In ogni caso, al netto dei conservatorismi, convengo sia utile crearsi un giardino personale, un locus amoenus come rifugio di salvezza dalla cretinità, o un luogo ristretto dove esprimere lietamente la personale individuale stoltezza. Non per forza un luogo fisico, ma anche mentale, come il mondo delle idee, ad esempio. Se poi il luogo immaginato coincide talvolta con quel che è possibile sentire, cioè elaborare per il tramite dei sensi, capiterà certamente di condividere lo stupore di Dante, il quale indugia ad abbracciare il suo sogno irresponsabile, bellissimo come Matelda (che è discinta, peccaminosa e attraente nella sua ingenuità fresca, molto più di Beatrice la santa), così si resterà fermi al di là del fiume a rimirare i fiori di Maggio. Passiamu, va …
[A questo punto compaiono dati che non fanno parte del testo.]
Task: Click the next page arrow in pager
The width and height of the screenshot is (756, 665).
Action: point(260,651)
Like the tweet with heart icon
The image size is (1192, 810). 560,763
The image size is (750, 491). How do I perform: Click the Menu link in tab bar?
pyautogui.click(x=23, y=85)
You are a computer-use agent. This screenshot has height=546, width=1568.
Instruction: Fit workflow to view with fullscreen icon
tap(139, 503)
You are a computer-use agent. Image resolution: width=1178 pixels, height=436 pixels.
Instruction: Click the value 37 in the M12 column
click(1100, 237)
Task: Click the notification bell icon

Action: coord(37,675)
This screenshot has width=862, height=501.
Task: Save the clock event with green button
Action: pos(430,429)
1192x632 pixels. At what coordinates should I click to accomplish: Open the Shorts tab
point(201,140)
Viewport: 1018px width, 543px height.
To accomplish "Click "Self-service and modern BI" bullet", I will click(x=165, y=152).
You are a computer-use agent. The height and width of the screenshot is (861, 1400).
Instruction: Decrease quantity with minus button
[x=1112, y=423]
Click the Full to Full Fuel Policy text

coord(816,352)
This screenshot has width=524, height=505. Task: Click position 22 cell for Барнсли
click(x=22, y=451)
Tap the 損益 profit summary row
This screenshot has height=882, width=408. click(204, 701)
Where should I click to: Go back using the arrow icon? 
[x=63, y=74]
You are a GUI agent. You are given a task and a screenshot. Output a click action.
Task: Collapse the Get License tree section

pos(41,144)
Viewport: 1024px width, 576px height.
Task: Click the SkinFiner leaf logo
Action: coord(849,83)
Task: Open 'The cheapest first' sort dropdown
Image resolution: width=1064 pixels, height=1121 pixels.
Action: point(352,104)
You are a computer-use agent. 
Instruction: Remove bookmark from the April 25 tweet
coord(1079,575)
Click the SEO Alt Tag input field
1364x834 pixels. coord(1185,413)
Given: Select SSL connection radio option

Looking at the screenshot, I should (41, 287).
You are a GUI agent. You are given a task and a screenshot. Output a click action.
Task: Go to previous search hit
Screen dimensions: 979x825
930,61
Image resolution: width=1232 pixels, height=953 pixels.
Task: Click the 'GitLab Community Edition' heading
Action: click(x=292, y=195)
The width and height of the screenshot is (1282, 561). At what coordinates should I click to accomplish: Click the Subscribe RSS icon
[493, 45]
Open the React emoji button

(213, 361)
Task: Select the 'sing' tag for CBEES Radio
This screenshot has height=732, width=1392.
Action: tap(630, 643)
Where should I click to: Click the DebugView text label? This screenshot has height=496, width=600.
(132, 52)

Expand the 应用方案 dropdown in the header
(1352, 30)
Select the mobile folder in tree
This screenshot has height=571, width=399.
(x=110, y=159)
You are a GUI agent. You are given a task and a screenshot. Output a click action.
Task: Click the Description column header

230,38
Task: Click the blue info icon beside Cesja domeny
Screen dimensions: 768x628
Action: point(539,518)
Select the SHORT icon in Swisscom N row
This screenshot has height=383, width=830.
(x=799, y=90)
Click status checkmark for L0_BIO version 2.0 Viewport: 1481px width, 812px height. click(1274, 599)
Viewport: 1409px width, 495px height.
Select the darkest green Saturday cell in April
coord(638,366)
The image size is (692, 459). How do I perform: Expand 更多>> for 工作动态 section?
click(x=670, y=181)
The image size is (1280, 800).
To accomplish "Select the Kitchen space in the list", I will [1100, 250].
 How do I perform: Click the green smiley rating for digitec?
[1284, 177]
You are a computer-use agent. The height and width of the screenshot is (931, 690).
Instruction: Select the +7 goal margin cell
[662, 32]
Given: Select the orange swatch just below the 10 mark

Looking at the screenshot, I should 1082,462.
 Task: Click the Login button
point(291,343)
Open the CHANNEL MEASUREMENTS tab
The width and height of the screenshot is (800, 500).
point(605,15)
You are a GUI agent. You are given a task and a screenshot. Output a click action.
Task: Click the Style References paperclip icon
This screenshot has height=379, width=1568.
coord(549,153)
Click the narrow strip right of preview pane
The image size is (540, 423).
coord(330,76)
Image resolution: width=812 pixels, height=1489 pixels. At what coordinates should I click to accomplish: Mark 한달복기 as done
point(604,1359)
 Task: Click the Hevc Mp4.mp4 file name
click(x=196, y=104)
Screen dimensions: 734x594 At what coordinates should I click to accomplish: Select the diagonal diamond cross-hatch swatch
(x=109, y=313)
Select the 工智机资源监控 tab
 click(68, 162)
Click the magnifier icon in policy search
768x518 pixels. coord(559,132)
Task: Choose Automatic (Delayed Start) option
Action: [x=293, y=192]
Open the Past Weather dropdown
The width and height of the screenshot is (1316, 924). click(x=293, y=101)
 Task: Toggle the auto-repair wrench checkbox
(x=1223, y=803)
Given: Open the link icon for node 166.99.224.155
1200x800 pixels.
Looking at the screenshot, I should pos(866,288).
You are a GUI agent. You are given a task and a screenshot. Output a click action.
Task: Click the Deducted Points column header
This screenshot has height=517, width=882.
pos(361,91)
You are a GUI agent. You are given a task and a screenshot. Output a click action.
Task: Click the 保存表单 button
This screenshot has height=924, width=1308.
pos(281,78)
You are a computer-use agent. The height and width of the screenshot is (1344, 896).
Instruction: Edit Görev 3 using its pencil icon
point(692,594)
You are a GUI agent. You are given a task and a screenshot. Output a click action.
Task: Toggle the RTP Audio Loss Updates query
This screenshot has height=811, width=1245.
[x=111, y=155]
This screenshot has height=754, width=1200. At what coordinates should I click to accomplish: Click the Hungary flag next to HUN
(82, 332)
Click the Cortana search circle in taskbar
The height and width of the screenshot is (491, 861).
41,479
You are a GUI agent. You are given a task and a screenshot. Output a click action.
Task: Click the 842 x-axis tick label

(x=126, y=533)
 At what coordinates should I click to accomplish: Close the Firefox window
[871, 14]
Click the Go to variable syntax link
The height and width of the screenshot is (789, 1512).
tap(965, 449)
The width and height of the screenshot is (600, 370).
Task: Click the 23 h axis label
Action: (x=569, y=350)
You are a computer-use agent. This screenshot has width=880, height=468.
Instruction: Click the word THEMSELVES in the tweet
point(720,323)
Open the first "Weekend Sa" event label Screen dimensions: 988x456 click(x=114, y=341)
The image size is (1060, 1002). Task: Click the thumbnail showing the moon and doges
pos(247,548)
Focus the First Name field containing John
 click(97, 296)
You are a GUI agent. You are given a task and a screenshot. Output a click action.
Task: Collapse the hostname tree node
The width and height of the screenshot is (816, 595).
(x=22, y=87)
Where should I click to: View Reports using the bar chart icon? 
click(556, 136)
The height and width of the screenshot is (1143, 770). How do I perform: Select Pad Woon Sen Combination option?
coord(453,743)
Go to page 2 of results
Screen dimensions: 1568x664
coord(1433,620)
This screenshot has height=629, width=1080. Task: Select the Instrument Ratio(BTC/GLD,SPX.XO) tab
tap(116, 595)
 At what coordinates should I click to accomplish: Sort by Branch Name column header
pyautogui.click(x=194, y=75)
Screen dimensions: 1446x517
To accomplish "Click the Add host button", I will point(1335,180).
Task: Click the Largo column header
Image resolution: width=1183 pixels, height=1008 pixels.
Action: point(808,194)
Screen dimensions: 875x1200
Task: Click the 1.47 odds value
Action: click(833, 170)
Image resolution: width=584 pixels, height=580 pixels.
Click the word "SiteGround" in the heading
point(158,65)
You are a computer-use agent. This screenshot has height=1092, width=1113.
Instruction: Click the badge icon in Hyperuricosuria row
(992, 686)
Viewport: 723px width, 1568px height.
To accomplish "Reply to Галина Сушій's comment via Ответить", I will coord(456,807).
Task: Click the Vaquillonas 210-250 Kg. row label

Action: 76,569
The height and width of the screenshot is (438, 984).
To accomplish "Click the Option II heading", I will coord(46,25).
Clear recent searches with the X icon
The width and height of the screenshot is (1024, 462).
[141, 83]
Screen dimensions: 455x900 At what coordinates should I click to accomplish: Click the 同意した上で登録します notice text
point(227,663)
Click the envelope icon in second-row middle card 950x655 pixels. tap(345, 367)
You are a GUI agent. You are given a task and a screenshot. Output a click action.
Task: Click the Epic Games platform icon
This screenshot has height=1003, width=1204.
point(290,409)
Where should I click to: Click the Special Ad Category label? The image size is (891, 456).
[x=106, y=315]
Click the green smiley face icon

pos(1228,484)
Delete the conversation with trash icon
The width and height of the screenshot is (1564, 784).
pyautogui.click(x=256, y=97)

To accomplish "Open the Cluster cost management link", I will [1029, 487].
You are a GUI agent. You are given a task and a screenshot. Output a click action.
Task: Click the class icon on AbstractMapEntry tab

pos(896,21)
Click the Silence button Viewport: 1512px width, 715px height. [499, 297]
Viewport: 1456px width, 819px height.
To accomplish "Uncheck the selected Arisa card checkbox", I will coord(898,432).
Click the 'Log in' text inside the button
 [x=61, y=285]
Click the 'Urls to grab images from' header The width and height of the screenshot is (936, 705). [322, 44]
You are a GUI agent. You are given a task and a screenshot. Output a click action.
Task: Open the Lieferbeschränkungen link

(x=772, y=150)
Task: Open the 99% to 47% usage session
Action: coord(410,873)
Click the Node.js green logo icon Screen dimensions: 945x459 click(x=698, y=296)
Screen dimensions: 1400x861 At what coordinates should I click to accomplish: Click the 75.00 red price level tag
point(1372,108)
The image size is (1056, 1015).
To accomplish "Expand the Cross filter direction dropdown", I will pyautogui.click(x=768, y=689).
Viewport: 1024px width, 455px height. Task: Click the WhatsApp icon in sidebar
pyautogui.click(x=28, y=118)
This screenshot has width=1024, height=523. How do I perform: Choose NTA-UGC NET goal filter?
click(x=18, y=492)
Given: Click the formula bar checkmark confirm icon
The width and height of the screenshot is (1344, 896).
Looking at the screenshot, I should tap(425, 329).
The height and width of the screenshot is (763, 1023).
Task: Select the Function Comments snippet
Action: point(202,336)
Breve Postilla: se Scicli è mai stata un locus amoenus, prima che subentrasse lo smoderato interesse per lo sviluppo turistico? È probabile di no, perché il passato più recente profuma ancora di cemento fresco, e quello più retorico, remoto – vittoriniano – parla da un sogno ai dormienti, come i mai gustati pastizzi della trisavola. Se potrà diventare gradevole Scicli, in futuro? Sono scettico anche su questo, ma non è razionale impedirne l’auspicio, la potenzialità. Ciò, malgrado i nuovi aromi già fanno capolino, e sono quelli nauseanti delle immonde scorie nostre, ancora lontane dall’essere prese in carico da una coscienza conoscente e responsabile.